EXERCISE
Copy the rows word for word, from the line with "Stay (504, 108)" up to and including the line with "Discover (266, 108)".

SUPPLIED MATERIAL
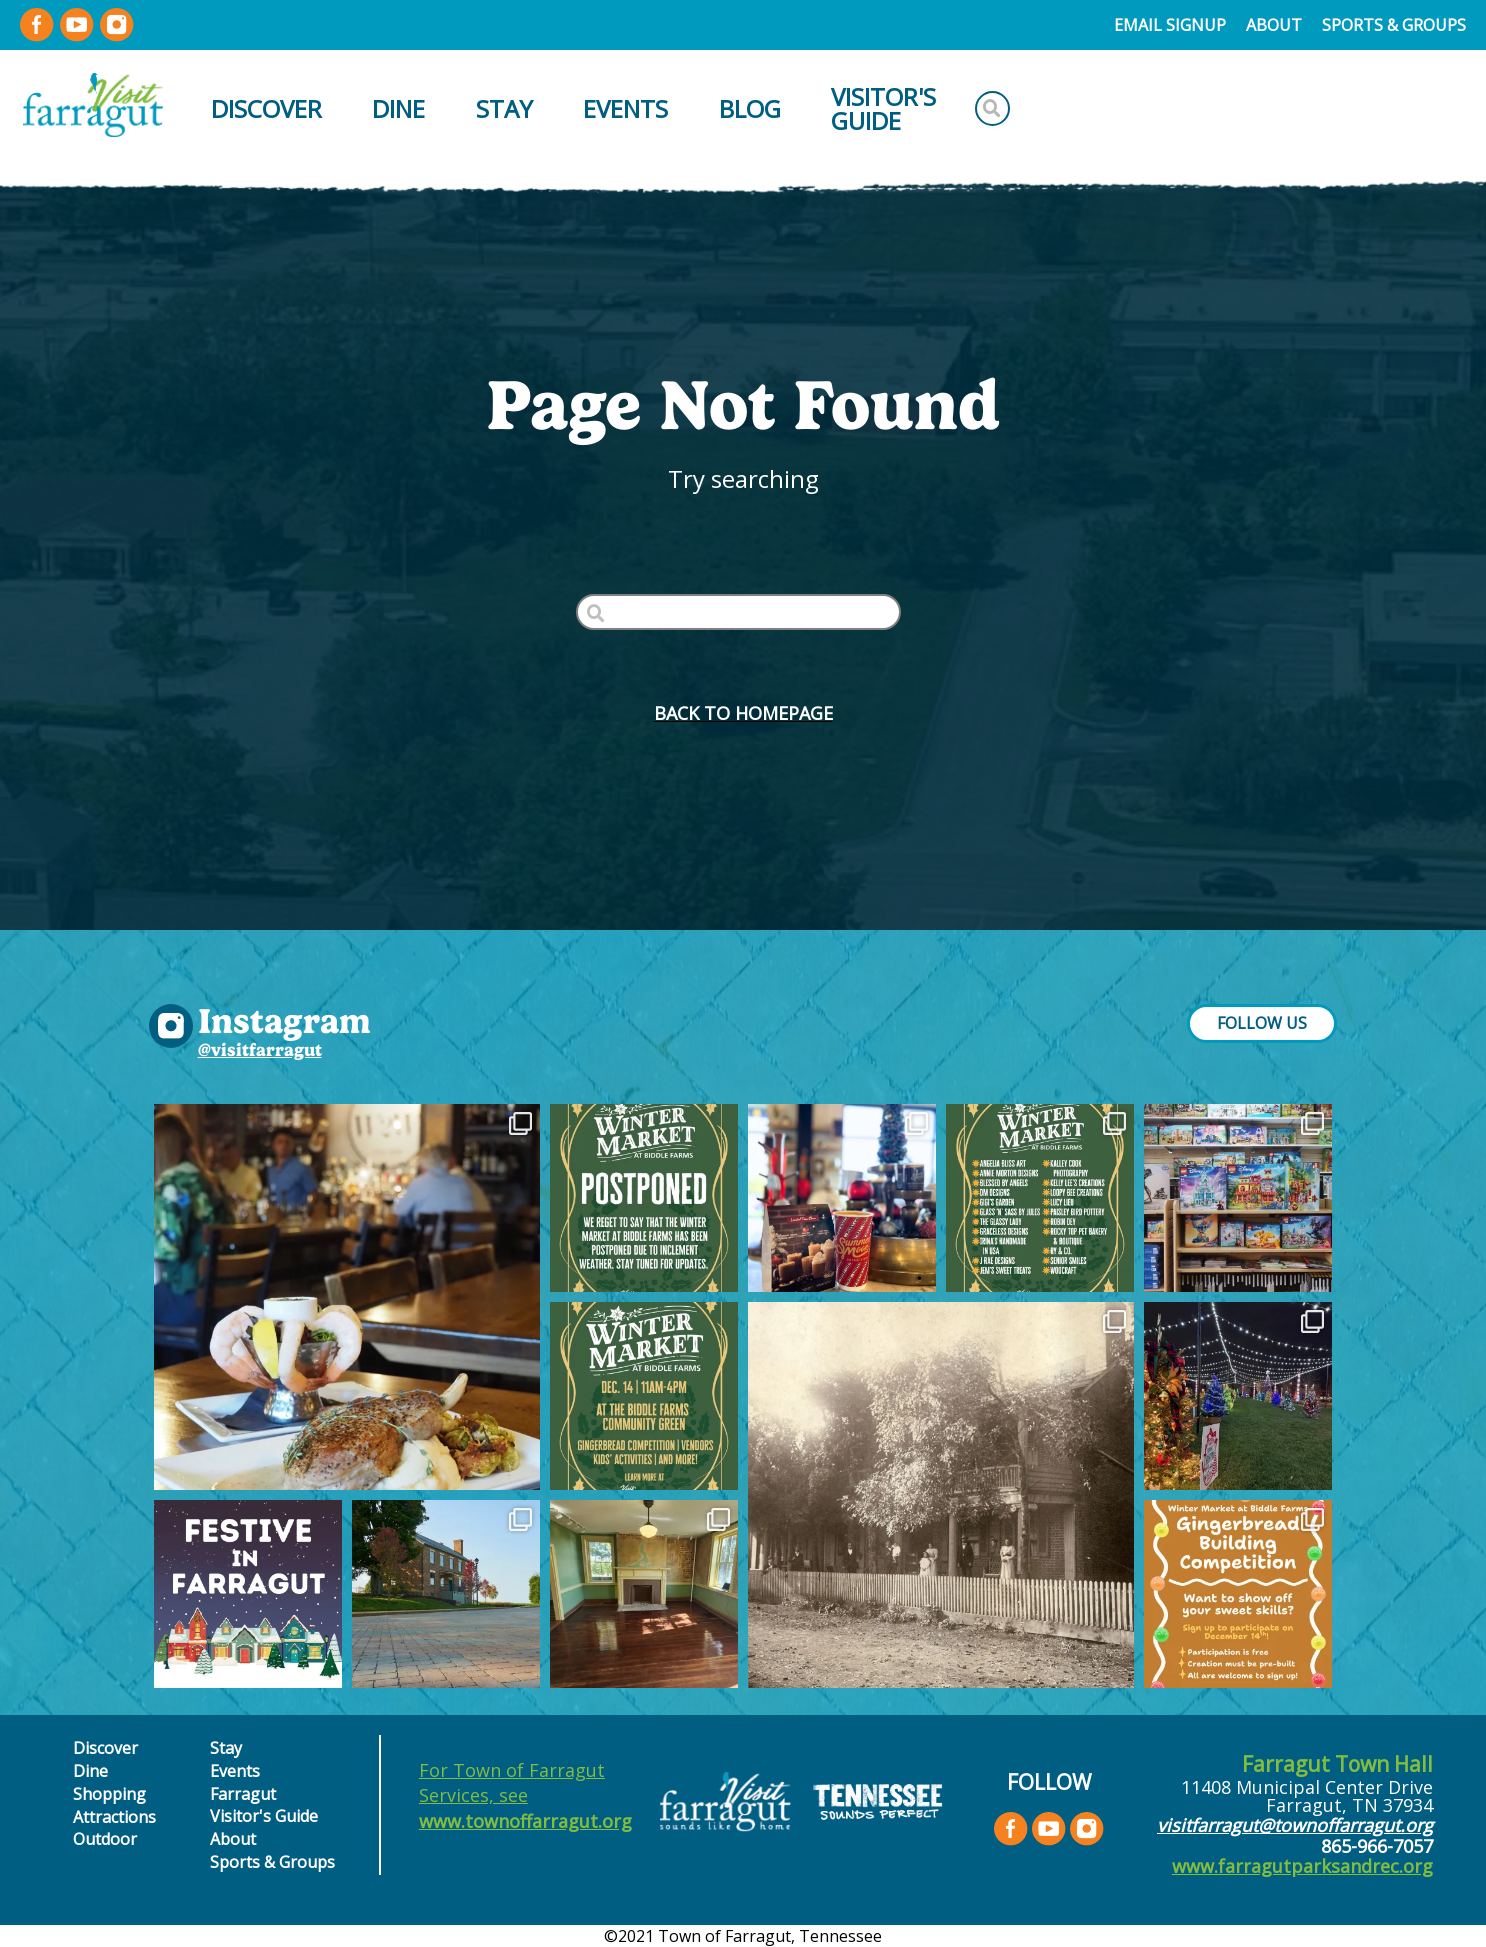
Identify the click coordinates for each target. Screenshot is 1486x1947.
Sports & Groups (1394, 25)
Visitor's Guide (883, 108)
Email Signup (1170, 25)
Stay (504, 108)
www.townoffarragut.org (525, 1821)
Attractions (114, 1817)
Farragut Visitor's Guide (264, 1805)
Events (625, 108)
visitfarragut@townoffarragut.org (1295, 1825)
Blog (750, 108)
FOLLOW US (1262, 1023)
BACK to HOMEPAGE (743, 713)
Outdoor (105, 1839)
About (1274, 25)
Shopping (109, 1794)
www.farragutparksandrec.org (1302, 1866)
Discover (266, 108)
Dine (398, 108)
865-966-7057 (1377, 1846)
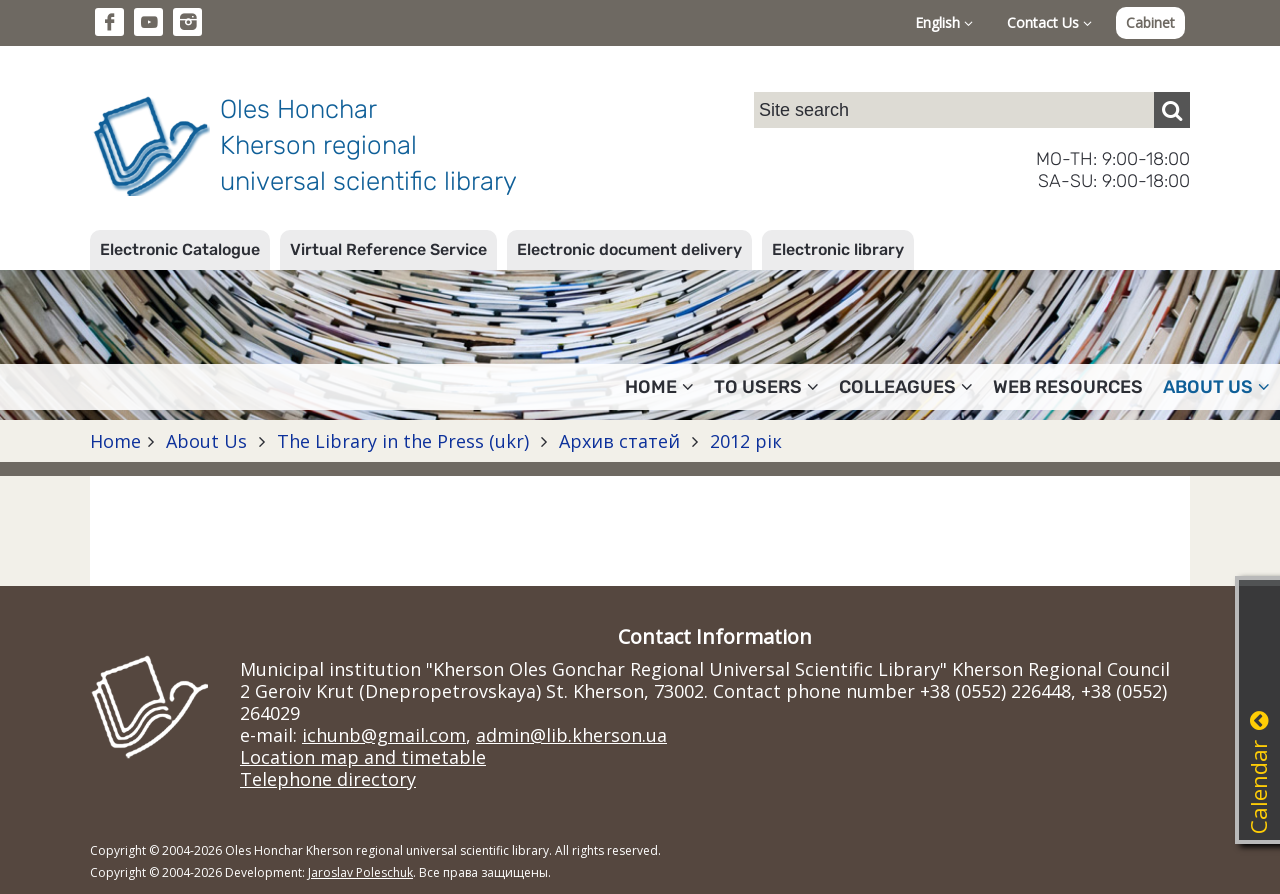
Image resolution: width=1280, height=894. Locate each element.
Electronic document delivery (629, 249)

--

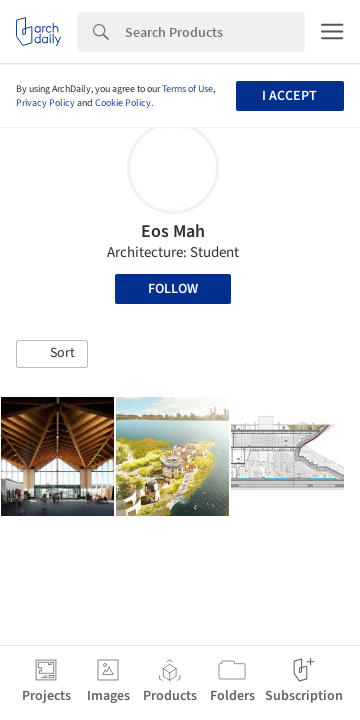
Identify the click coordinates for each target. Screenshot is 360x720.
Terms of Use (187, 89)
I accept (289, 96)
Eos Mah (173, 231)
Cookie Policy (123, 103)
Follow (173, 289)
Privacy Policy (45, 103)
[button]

TASK OUTPUT
Stay (504, 108)
www.townoffarragut.org (525, 1821)
Attractions (114, 1817)
Farragut Visitor's Guide (264, 1805)
Events (625, 108)
visitfarragut@townoffarragut.org (1295, 1825)
Blog (750, 108)
FOLLOW US (1262, 1023)
BACK to HOMEPAGE (743, 713)
Outdoor (105, 1839)
About (1274, 25)
Shopping (109, 1794)
www.farragutparksandrec.org (1302, 1866)
Discover (266, 108)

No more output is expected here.